■ Work required:
Repeat each record exactly, skipping the pictures.

■ Dataset entries:
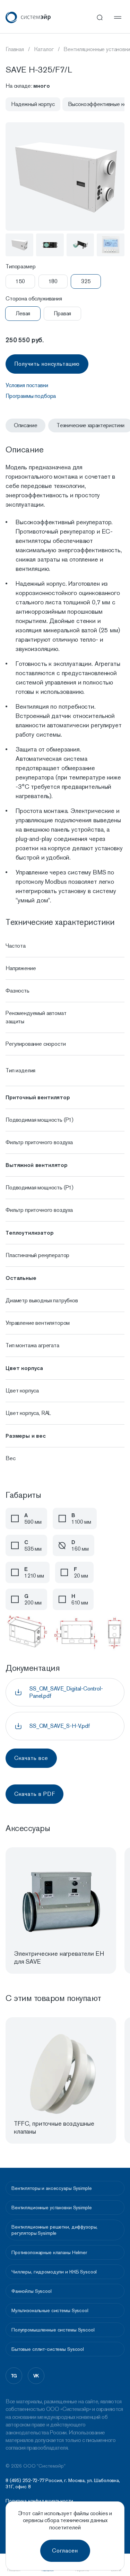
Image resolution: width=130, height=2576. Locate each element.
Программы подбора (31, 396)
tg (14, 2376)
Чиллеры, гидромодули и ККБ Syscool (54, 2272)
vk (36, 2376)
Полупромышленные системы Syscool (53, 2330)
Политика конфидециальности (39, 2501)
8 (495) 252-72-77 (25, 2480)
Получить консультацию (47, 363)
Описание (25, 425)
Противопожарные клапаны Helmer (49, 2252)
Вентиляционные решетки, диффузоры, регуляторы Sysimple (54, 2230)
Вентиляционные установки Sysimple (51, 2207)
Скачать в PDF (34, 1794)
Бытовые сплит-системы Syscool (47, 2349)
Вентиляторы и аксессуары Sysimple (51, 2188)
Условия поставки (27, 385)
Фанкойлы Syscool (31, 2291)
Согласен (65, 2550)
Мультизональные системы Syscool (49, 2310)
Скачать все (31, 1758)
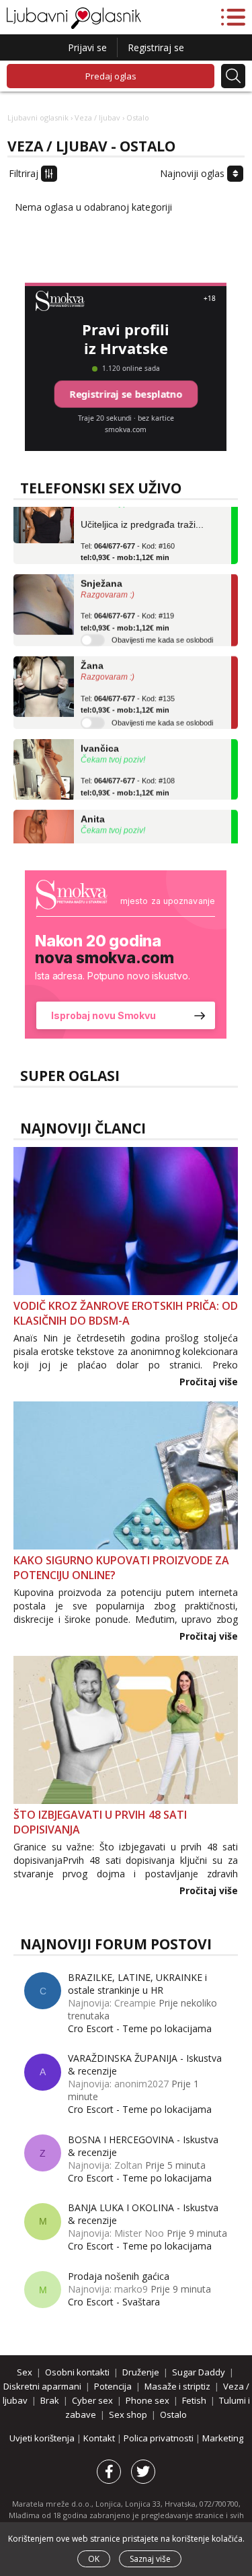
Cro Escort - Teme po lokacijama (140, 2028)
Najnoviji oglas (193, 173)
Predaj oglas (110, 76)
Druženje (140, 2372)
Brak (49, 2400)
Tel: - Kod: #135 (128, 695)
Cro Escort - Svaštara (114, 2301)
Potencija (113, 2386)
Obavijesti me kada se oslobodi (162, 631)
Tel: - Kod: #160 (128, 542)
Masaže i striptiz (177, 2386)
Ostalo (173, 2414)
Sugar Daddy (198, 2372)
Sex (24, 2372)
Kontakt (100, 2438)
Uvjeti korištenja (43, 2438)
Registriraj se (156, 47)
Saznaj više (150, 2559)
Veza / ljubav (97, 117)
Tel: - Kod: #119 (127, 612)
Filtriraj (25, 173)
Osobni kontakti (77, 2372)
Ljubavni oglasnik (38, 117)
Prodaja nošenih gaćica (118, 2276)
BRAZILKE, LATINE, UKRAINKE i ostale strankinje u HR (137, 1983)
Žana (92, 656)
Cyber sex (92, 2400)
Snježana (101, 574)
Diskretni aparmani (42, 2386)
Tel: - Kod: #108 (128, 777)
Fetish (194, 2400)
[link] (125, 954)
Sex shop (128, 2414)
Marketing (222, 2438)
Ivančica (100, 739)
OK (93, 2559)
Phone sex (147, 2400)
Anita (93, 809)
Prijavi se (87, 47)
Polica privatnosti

■ Written answer:
Image resolution: width=130, height=2576. Locate each element.
Программы подбора (31, 396)
tg (14, 2376)
Чиллеры, гидромодули и ККБ Syscool (54, 2272)
vk (36, 2376)
Полупромышленные системы Syscool (53, 2330)
Политика конфидециальности (39, 2501)
8 (495) 252-72-77 (25, 2480)
Получить консультацию (47, 363)
Описание (25, 425)
Противопожарные клапаны Helmer (49, 2252)
Вентиляционные решетки, диффузоры, регуляторы Sysimple (54, 2230)
Вентиляционные установки Sysimple (51, 2207)
Скачать в PDF (34, 1794)
Бытовые сплит-системы Syscool (47, 2349)
Вентиляторы и аксессуары Sysimple (51, 2188)
Условия поставки (27, 385)
Фанкойлы Syscool (31, 2291)
Согласен (65, 2550)
Мультизональные системы Syscool (49, 2310)
Скачать все (31, 1758)
Cro Escort - Teme po lokacijama (140, 2028)
Najnoviji oglas (193, 173)
Predaj oglas (110, 76)
Druženje (140, 2372)
Brak (49, 2400)
Tel: - Kod: #135 (128, 695)
Cro Escort - Svaštara (114, 2301)
Potencija (113, 2386)
Obavijesti me kada se oslobodi (162, 631)
Tel: - Kod: #160 (128, 542)
Masaže i striptiz (177, 2386)
Ostalo (173, 2414)
Sugar Daddy (198, 2372)
Sex (24, 2372)
Kontakt (100, 2438)
Uvjeti korištenja (43, 2438)
Registriraj se (156, 47)
Saznaj više (150, 2559)
Veza / ljubav (97, 117)
Tel: - Kod: #119 (127, 612)
Filtriraj (25, 173)
Osobni kontakti (77, 2372)
Ljubavni oglasnik (38, 117)
Prodaja nošenih gaćica (118, 2276)
BRAZILKE, LATINE, UKRAINKE i ostale strankinje u HR (137, 1983)
Žana (92, 656)
Cyber sex (92, 2400)
Snježana (101, 574)
Diskretni aparmani (42, 2386)
Tel: - Kod: #108 (128, 777)
Fetish (194, 2400)
[link] (125, 954)
Sex shop (128, 2414)
Marketing (222, 2438)
Ivančica (100, 739)
OK (93, 2559)
Phone sex (147, 2400)
Anita (93, 809)
Prijavi se (87, 47)
Polica privatnosti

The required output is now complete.